L’area sottostante la Basilica Superiore di Assisi, oltre 60 ettari di terreni boschivi, campi e oliveti, è stata acquisita dal Fondo Ambiente Italiano nel 2008, e dopo 3 anni di lavori volti a strapparla all’incuria e al degrado in cui versava, è stata riaperta ed è oggi una delle mete più amate da chi si reca alla scoperta dei luoghi dove San Francesco visse e predicò con i suoi compagni nel XIII secolo.

Il progetto di recupero del Bosco di San Francesco da parte del FAI si è focalizzato sulla messa in sicurezza della parte più ripida dell’area, dove si erano verificati smottamenti a valle di alberi e polloni secchi delle ceppaie soprattutto di carpini neri (Ostrya carpinifolia), alberi in forte sofferenza per i cambiamenti climatici dovuti all’innalzamento delle temperature e alla diminuzione di acqua piovana.

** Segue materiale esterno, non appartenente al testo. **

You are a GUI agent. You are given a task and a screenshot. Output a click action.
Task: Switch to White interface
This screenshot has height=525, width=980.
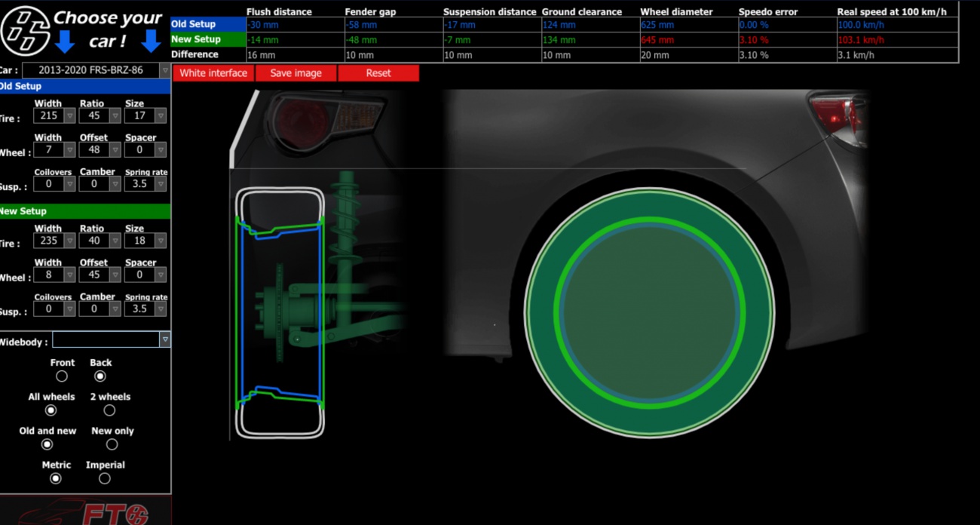point(213,73)
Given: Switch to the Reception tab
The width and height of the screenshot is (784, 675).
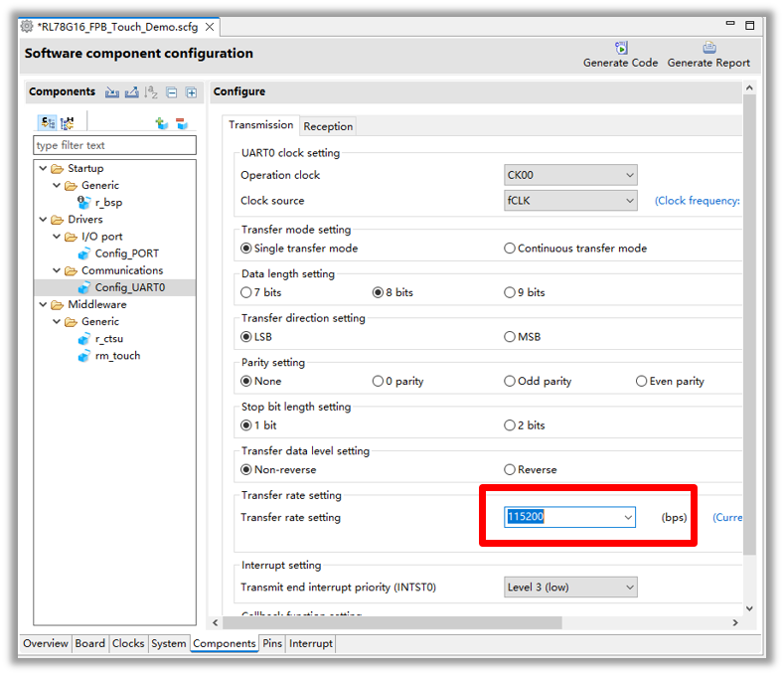Looking at the screenshot, I should 328,126.
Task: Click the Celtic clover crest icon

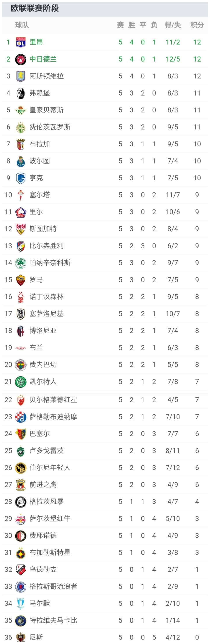Action: point(21,382)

Con una gestione forestale attenta e consapevole, il FAI ha valorizzato la biodiversità dell’area, garantendo così una maggiore ricchezza del suolo, favorendo al contempo la crescita di aceri (Acer), ornielli (Fraxinus ornus) e roverelle (Quercus pubescens), piante più resistenti alle attuali condizioni climatiche rispetto ai carpini neri.

Il video ufficiale FAI del Bosco di San Francesco, da brividi…

Il bosco di San Francesco

Il Bosco si snoda lungo alcuni chilometri di sentieri ben segnalati, cui si può accedere sia dalla Basilica superiore che, a valle, dalla Chiesa romanica di Santa Croce.

È un percorso di pace e di silenzio con 800 anni di storia, che tra lecci (Quercus ilex) e cornioli (Cornus mas), ravvivati dalle macchie gialle delle ginestre (Genisteae) e dai fiori bianchi e profumati degli ornielli, scende giù fino al letto del torrente Tescio, in un ecosistema in equilibrio che ospita anche numerose specie animali (non è raro incontrare scoiattoli e caprioli).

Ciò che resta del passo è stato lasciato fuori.